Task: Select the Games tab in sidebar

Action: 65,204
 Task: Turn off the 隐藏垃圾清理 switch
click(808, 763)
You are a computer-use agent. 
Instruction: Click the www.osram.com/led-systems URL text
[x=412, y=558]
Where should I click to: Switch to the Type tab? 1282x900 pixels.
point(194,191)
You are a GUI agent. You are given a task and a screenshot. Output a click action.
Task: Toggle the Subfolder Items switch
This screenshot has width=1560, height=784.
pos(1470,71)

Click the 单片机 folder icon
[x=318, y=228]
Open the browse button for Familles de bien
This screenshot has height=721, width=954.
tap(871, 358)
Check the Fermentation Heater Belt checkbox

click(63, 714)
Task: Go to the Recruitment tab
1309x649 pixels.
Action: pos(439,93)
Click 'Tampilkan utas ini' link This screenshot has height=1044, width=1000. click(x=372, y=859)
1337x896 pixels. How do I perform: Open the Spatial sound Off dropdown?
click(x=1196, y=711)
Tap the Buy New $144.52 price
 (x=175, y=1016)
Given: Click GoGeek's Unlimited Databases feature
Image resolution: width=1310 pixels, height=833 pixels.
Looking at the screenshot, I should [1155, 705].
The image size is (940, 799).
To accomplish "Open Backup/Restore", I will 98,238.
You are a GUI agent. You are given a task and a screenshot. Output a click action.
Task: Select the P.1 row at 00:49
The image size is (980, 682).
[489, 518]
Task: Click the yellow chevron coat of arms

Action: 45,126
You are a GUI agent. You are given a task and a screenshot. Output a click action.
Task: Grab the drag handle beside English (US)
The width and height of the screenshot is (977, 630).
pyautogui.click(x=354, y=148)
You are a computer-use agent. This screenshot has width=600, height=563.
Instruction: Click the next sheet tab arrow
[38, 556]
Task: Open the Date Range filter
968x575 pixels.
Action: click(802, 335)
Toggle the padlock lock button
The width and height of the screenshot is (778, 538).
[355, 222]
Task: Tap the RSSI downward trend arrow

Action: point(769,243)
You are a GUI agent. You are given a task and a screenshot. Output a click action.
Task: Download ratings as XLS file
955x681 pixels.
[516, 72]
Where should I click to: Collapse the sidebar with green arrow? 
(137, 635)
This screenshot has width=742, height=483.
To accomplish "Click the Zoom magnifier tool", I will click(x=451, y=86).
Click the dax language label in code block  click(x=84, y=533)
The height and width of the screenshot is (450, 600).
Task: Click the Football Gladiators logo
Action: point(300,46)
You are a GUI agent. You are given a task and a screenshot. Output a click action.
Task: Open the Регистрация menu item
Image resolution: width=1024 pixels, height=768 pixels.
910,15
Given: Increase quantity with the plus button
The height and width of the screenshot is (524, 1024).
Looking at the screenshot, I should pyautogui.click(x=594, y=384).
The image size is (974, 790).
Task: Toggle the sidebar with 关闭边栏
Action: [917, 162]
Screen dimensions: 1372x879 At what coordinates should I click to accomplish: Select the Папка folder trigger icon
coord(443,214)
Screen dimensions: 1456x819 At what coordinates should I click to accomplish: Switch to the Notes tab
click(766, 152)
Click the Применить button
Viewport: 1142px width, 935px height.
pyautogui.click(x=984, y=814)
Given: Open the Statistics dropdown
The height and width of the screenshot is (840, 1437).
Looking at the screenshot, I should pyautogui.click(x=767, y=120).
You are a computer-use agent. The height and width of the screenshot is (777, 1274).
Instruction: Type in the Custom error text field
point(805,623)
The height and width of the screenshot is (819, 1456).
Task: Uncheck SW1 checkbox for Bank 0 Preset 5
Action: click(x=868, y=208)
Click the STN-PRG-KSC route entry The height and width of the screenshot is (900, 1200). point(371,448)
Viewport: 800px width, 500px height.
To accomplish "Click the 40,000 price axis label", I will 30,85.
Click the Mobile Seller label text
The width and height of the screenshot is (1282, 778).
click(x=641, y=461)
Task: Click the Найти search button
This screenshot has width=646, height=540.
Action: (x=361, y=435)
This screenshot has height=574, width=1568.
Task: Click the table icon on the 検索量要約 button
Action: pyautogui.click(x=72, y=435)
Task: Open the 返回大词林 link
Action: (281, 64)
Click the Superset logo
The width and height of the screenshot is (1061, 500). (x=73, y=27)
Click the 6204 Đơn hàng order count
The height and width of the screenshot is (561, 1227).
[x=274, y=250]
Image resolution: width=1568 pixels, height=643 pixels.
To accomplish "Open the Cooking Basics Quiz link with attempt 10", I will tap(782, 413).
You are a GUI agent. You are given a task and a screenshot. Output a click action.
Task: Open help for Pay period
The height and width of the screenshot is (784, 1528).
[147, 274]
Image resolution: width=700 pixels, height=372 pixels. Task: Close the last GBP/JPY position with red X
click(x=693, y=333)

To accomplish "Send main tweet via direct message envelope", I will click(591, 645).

----

> What is needed
A number is the only answer here: how many lines of the material above contain "computer"?

> Completed exercise
3